La interrupción llegó cuando uno de los periodistas acreditados amplió sus consultas y preguntó si alguno de los tres había recibido sobresueldos durante esta gestión. Adorni tomó la palabra de inmediato y marcó que la conferencia sería de “agenda cerrada”, con el argumento de que los ministros habían sido convocados para hablar solo de los temas expuestos. Caputo y Monteoliva no contestaron sobre ese punto.
El episodio tuvo impacto político inmediato porque se dio en medio de las preguntas que ya rodean a Adorni por su situación patrimonial. En la Casa Rosada buscan evitar que ese frente siga contaminando el resto de la agenda oficial, pero la escena mostró otra vez la dificultad del Gobierno para encapsular el tema y devolver la discusión a los anuncios de gestión.
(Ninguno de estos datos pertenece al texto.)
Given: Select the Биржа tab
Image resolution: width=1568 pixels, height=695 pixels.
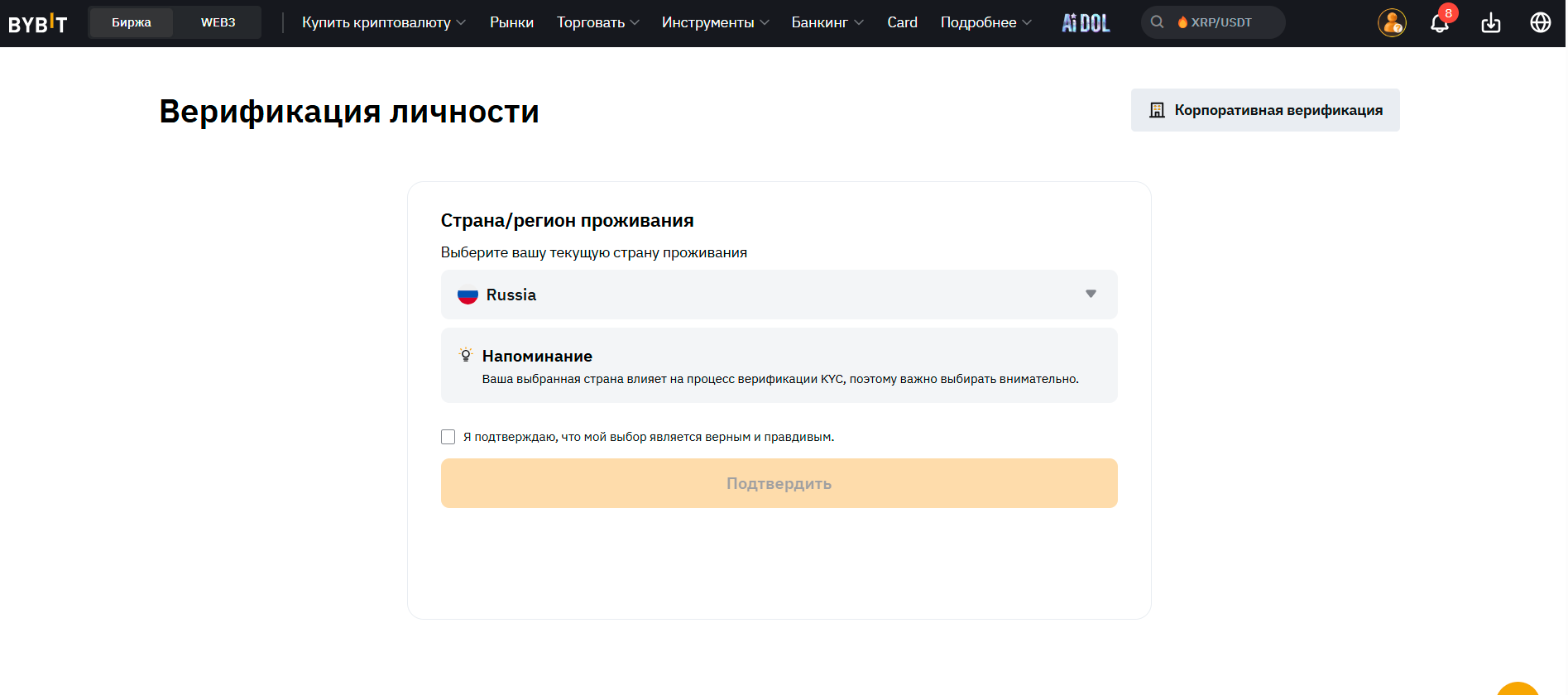Looking at the screenshot, I should (x=132, y=22).
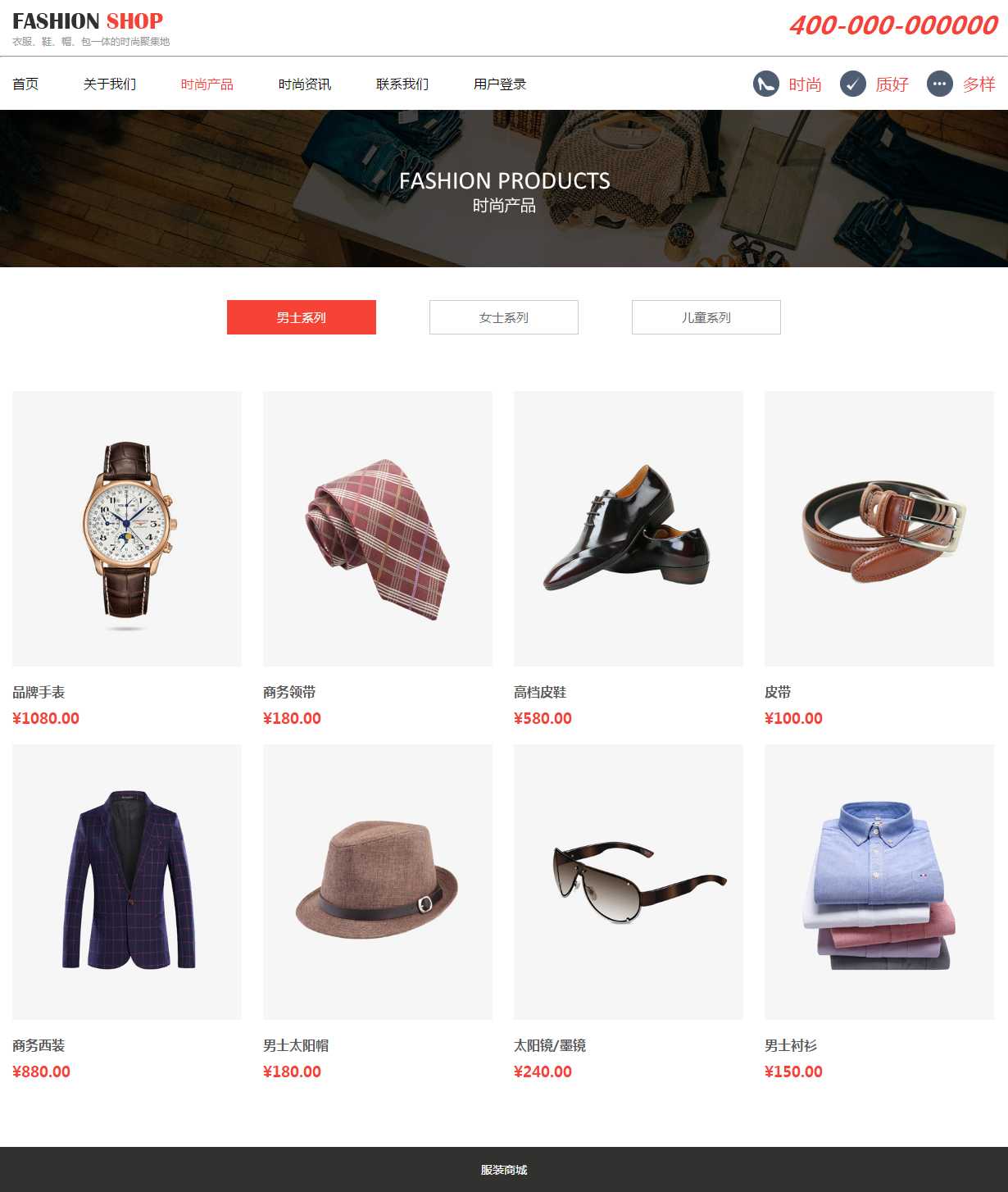This screenshot has width=1008, height=1192.
Task: Click the 太阳镜/墨镜 product title
Action: (x=550, y=1045)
El marco formal que el Ejecutivo tiene para sus autoridades superiores es público. Adorni figura oficialmente como jefe de Gabinete; Caputo, como ministro de Economía; y Monteoliva, como ministra de Seguridad Nacional. El Estado publica en sus portales de transparencia las escalas salariales de autoridades superiores y la Oficina Anticorrupción recordó que las declaraciones juradas patrimoniales anuales de 2025 deben presentarse hasta el 31 de julio de 2026.

Por eso la consulta sobre eventuales “sobresueldos” tocó una fibra especialmente sensible. No se trató solo de una pregunta incómoda en medio de una conferencia, sino de un planteo que se conectó con una discusión más amplia sobre cómo se remunera a los principales funcionarios y qué grado de explicación pública está dispuesto a dar el Gobierno cuando el foco se posa sobre sus ingresos y su patrimonio.
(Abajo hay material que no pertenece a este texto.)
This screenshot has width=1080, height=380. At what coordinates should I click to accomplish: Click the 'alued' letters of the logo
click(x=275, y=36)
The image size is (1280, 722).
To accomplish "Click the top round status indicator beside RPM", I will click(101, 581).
La respuesta formal del oficialismo fue estrictamente procedimental. Adorni no negó ni amplió la información sobre el punto, sino que eligió clausurar el intercambio bajo el criterio de que el formato no admitía preguntas fuera de los temas del día. El resultado fue que la consulta más delicada de la conferencia quedó también como la única que no tuvo ningún desarrollo por parte de los funcionarios.
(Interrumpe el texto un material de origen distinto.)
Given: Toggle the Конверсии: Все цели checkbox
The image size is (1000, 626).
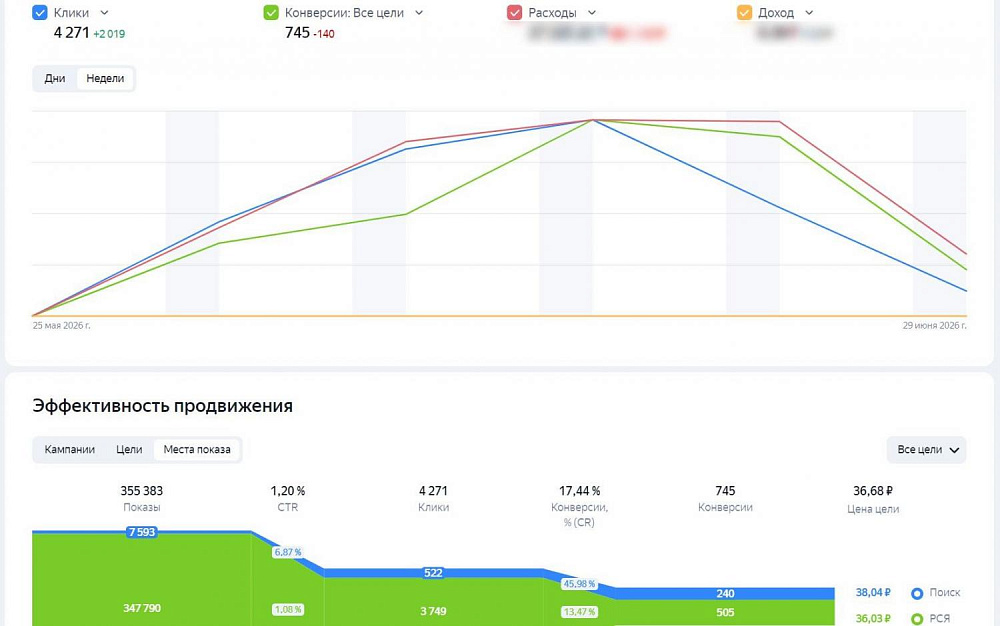Looking at the screenshot, I should pos(270,13).
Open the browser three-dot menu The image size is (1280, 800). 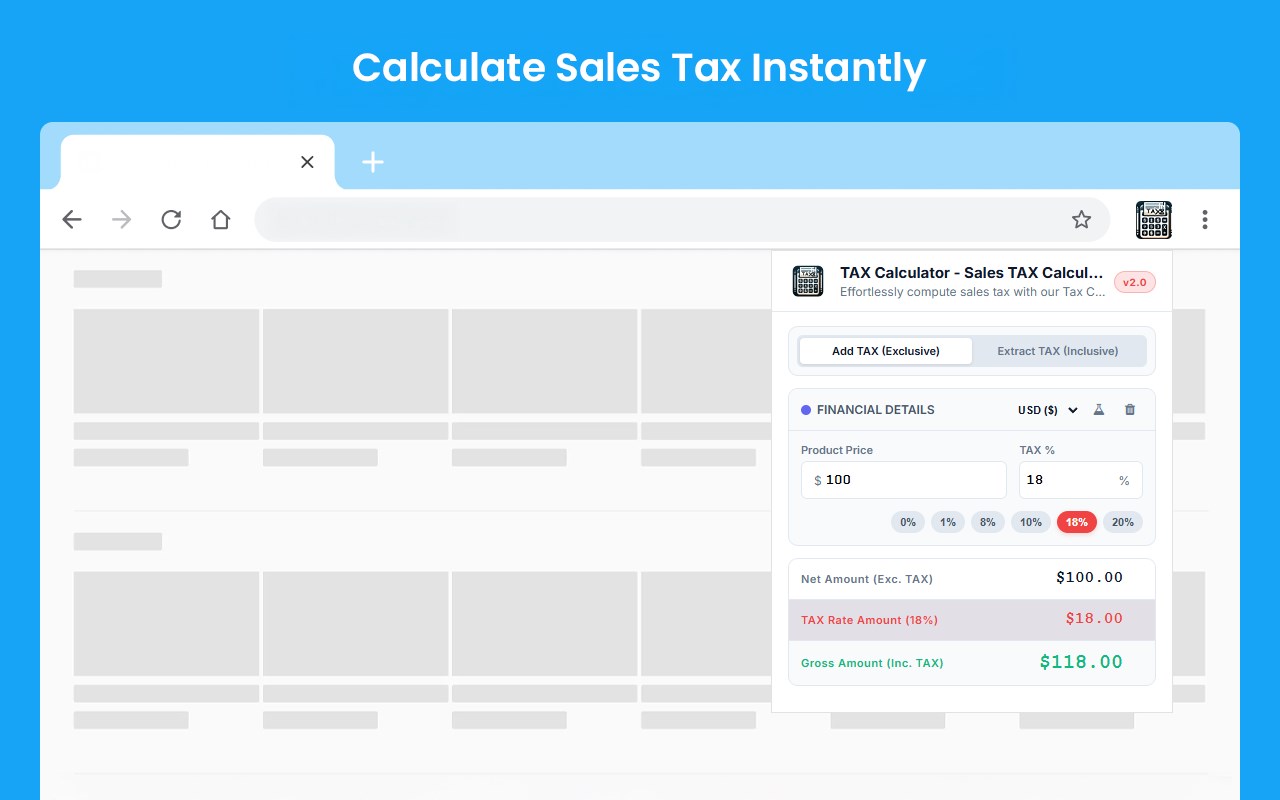tap(1205, 220)
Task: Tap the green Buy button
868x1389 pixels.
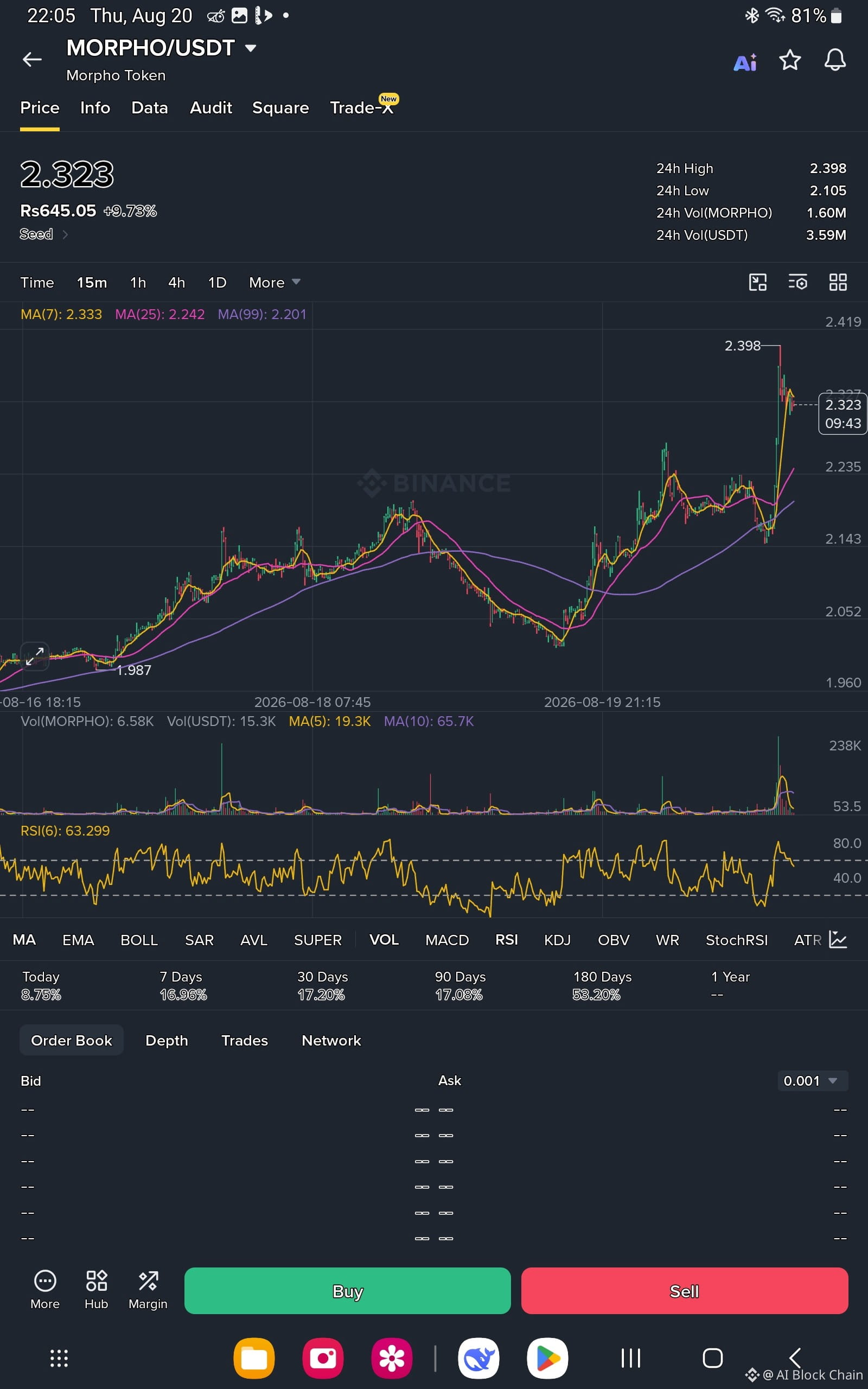Action: click(x=347, y=1291)
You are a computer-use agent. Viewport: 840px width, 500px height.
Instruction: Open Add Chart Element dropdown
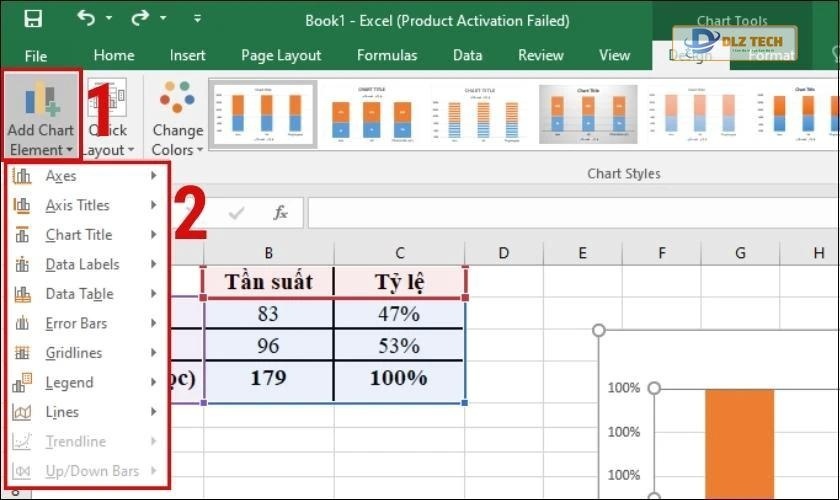[40, 115]
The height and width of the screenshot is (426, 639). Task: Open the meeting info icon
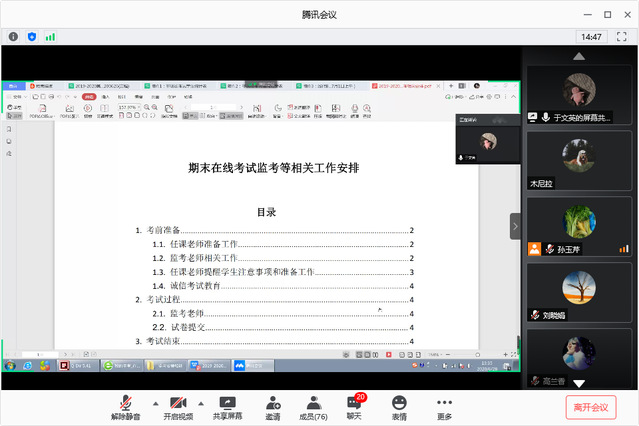click(x=13, y=37)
La secuencia expuso además una tensión que el Gobierno arrastra desde hace varios días: la dificultad para separar los anuncios de gestión de las preguntas sobre transparencia. La intención oficial era concentrar la atención en economía y seguridad, pero la conferencia volvió a mostrar que el nombre de Adorni y todo lo que rodea a su situación patrimonial sigue ordenando buena parte de la conversación pública.